Borges Terrantez 1846

old bottle with old label: Terrantez Borges, Madeira Vintage 1846, bottled in 1900

A glass of this wonderful Borges Terrantez 1846 was served at the very end of a fine Boxing Day dinner. It followed a stellar array of Champagnes, Burgundies and Port, each amazing in its own right. 


Unfortunately, my attention span wasn’t anywhere near what it should have been to give this the long, contemplative due it deserved. 


FORTUNATELY, I had tasted the same wine previously in 2018 when I did have my full wits about me so I have an earlier impression to supplement this less than ideal recent experience.


Terrantez always makes me a little sad. Once considered Madeira’s greatest grapes it is nearly extinct there now. The 1852 Odium epidemic wiped out Terrantez because its thin skin was particularly susceptible to fungal rot. That, and low, erratic yields discouraged it from being replanted post-Phylloxera later in the century. Consequently, Terrantez was victimized, like many of history’s greatest grapes, as much by these diseases as the human choice not to replant afterward because it was too much work for too little return. 


So where every wine is a performance in its own right, every glass of very old Terrantez becomes a final, unrecordable swan song. 


In this particular wine’s case, it offered a glimpse back to what Madeira was like before the double plagues of Odium and Phylloxera radically changed the history of all wine.

Borges Terrantez 1846 (bottled in 1900 from demijohn, see below) First tasted in December 2018 this particular Madeira has been previously recorded as one of the greatest of all Madeiras. I found it a broadly floral, highly complex old Madeira with great depth, density, concentration and pitch-perfect balance. Ultra fine, Armagnac-like spirits cajole aromas and flavors along with ever changing treacle, rancio, orange marmalade (think Frank Cooper’s Original Oxford) and preserved apricot characters. A condensed texture is underpinned with a fine streak of acidity and an uplifting touch of volatility. The essence of traditional Old World elegance and perfection. 100/100 


I retasted the same wine near the end of 2020 following half a dozen other amazing wines. Considering it had been opened for 2 years, to be honest, neither of us were in optimal condition. 


In late 2020 the 1846 was primarily special for the spicy and floral nature of its aromas. Unexpectedly, I found it spicier after 2 years of airing. It had an element of cooked cloves that got poked into oranges marinating Christmas ham when I was a kid. Flavours, fading now, still ranged within the dried to preserved. stone-fruit spectrum, mostly of apricots in various unfresh guises, shaded with caramelized, rancio tones. The body seemed less full and less concentrated, dominated now by acidity, especially volatile acidity adding a much more pronounced edginess.  Although still complex and interesting, in different ways, the wine wasn’t as harmonious as before. Bearing in mind this wine had been opened for 2 years, it still had intriguing things to say! 


There’s a little story about this wine that needs explaining. Although it was made in 1846, contrarily, it wasn’t bottled until 1910. Even more contrarily, Borges, wasn’t formally established as a company until1877.  


So here’s the explanation. Delayed bottling isn’t unusual for Madeira, nor Sherry or Port for that matter.
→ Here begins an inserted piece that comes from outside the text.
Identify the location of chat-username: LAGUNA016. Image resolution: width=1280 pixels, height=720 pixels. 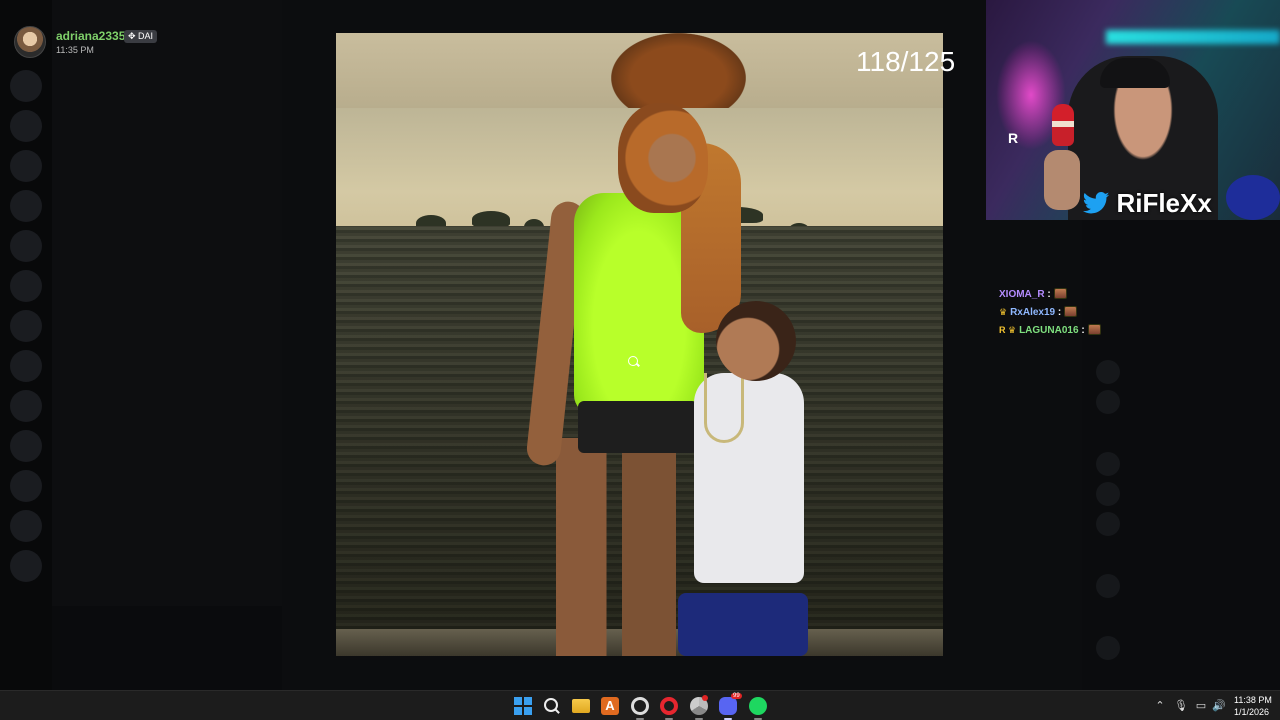
(1049, 330).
Madeiras are made oxidatively, purposefully exposed to air from early life to gain complexity, in turn this makes them essentially bullet proof from spoilage. With no risk of further decline from exposure to air Madeira has never needed to be rushed into bottle. 
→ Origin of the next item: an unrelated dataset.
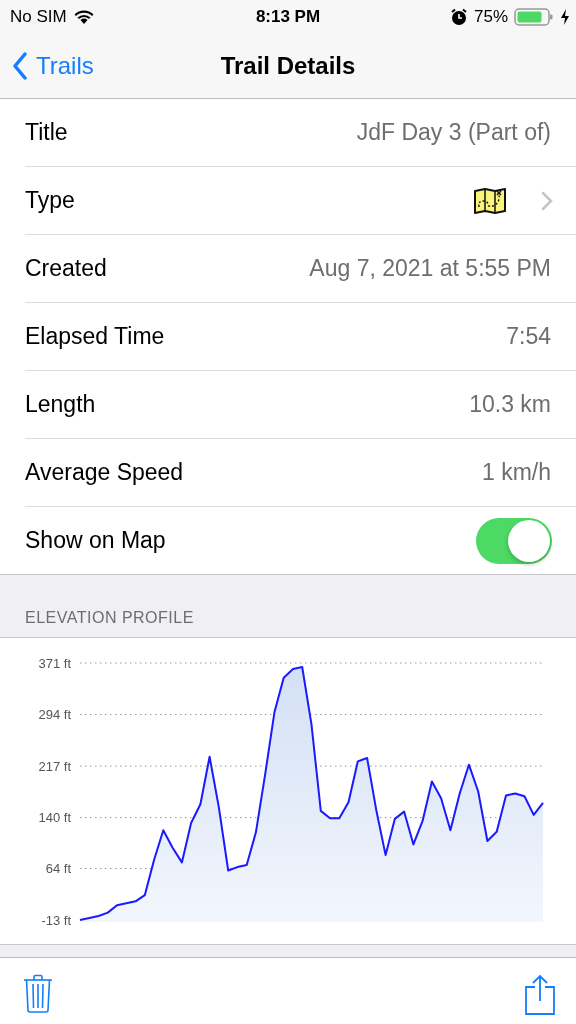  I want to click on axis-label: 64 ft, so click(58, 868).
In the olden days wines started off in huge barrels marked with a vintage date and were bottled when needed, with remainder drained off into smaller and smaller barrels and from there into large glass, demijohn bottles before bottling eventually. So 1846 bottled in 1910 is all good and normal. Indeed, my colleague Stephen Brooks, researching Borges 1862, noted a similar practice: ‘Borges 1877 Terrantez was still in demijohns in 2014, but the 1862 was moved to demijohns in 1905, bottled in 1936.’  Indeed, in my two trips to Madeira I observed several 19th Century Madeiras continuing to mature in barrel and demijohns.
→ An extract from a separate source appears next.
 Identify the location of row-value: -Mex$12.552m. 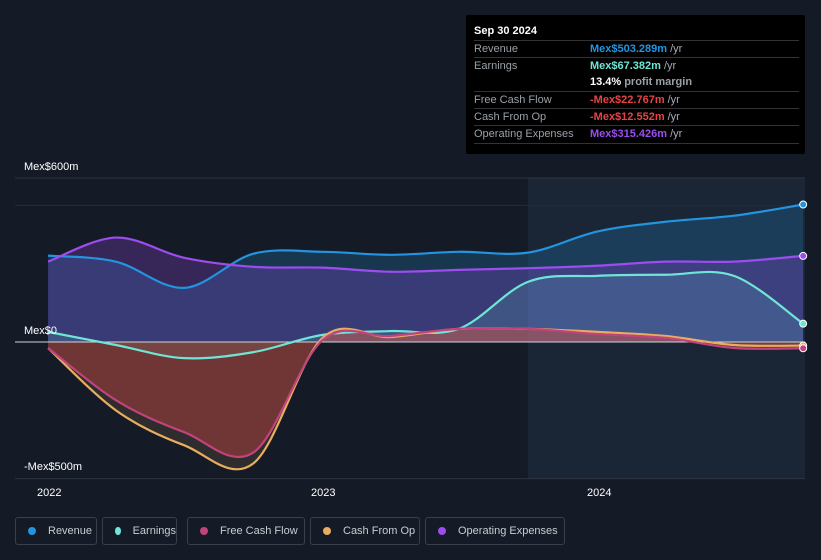
(628, 117).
Borges, although only formally established in 1877, bought up old stocks of unbottled wine kept around the island by other families that made them for family use or to be sold to shippers/merchants. Borges also bought from producers that had gone out of business or had unsold stuff they needed to sell. So Borges bottling and flogging wine they didn’t make would have been a normal practice in Madeira. Indeed, whereas there have been different bottlings of Borges Terrantez 1846, this 1900 bottling is renowned as the finest of them all. 

I consider myself a lucky man to have tasted this great wine twice in one lifetime.